WFRO-FM
- Fremont, Ohio; United States;
- Broadcast area: Sandusky/Port Clinton Lake Erie Islands
- Frequency: 99.1 MHz
- Branding: Eagle 99

Programming
- Language: English
- Format: Adult contemporary

Ownership
- Owner: BAS Broadcasting
- Sister stations: WCPZ; WLEC; WMJK; WOHF;

History
- First air date: 1946
- Call sign meaning: Fremont, Ohio

Technical information
- Licensing authority: FCC
- Facility ID: 73388
- Class: B1
- ERP: 11,500 watts
- HAAT: 111 meters (364 ft)
- Transmitter coordinates: 41°21′58″N 83°05′20″W﻿ / ﻿41.366°N 83.089°W

Links
- Public license information: Public file; LMS;
- Webcast: Listen live
- Website: www.wfroradio.com

= WFRO-FM =

Radio station in Fremont, Ohio

WFRO-FM is a commercial FM radio station, licensed to the Sandusky County seat of Fremont, Ohio. The station operates at the federally assigned frequency of 99.1 MHz, and is owned by BAS Broadcasting.

==History==
WFRO had for much of its existence, been a combination AM and FM station, with the FM first going on the air in 1946, and the AM (at 900 kHz) coming on the air three years later. Both stations simulcast each other for a portion of the broadcast day, breaking away for separate programming during the midday hours, with the AM concentrating more on information and talk, and the FM for music.

For many years, WFRO AM broadcast a full-service MOR format heavy on local news and information; WFRO-FM played beautiful music during non-simulcast dayparts. AM 900's directional signal allowed WFRO programming to be heard clearly throughout much of southeastern Michigan (including the metropolitan Detroit area) and southwestern Ontario in addition to Ohio's North Coast region. By the 1990s, WFRO and WFRO-FM were simulcasting each other for most of the broadcast day, and WFRO's music format had evolved into a more contemporary mix of AC and adult-appeal CHR hits, but the full-service emphasis remained.
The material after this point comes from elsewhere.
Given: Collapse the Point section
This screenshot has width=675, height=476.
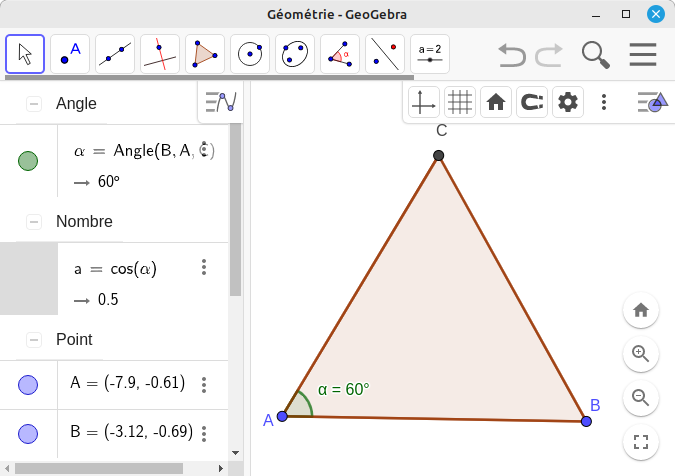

The station was founded by Wolfe Broadcasting Company, which controlled the station until 2001, when both stations were sold separately to different owners.

BAS Broadcasting purchased WFRO-FM, while ABC/Disney purchased the license to WFRO/900, but not to run it as a separate entity. ABC purchased the license as part of an initiative to move recently purchased AM 910 WFDF in Flint, Michigan to Farmington Hills (in the Detroit market). The move was made to allow AM 910 to broadcast at an increased daytime power of 50,000 watts, up substantially from 5,000 watts. WFRO-FM changed to the satellite adult contemporary format it currently airs, and WFRO/900, after a brief period of silence, returned to the air using ABC's "Real Country" format and then ESPN Radio while preparations for WFDF's move into the Detroit area were made. WFRO/900 was officially silenced forever in June 2004 when ABC surrendered the license to the FCC.

==WFRO Today==
WFRO-FM continues as a full-service station serving Sandusky, Port Clinton, and the Lake Erie Islands (collectively known as Ohio's Vacationland region), but without many of the live and local DJs that had proliferated on the station for many years. BAS Broadcasting signed an agreement with ABC Radio/SMN's "Hits and Favorites" AC format (formerly known as Starstation), and rebranded the station as "Eagle 99", though the heritage WFRO call letters were retained.

In September 2006, WFRO and classic-rock sister station 92.1 WOHF "The Wolf" (the former WNRR "Hits 92.1"; the station has since switched to an oldies format) moved into a new 5000 sqft broadcast facility in Fremont. WFRO also now operates from a new 400 ft tower that is double the original tower's height, allowing the station to be heard clearly across Lake Erie in Monroe County, Michigan and in Essex County, Ontario while continuing to provide a strong signal to serve Fremont and the surrounding cities of Tiffin, Port Clinton, Norwalk, Sandusky, Clyde and Bellevue. In March 2009, WFRO-FM switched affiliations from ABC's (now Citadel Media) "Hits and Favorites" format over to Waitt Radio Networks' AC Pure service, but has kept ABC News Radio newscasts for both morning and afternoon drive. In 2019, local hosts returned to WFRO with Kyle Knight in middays and Russ Rutherford in afternoons.

BAS Broadcasting, owned by Jim Lorenzen and Tom Klein, also owns WMVO and WQIO in Mount Vernon, Ohio, as well as WCPZ, WMJK, WLEC, and WOHF in Sandusky. The Mount Vernon and Sandusky stations were all purchased from Clear Channel Communications.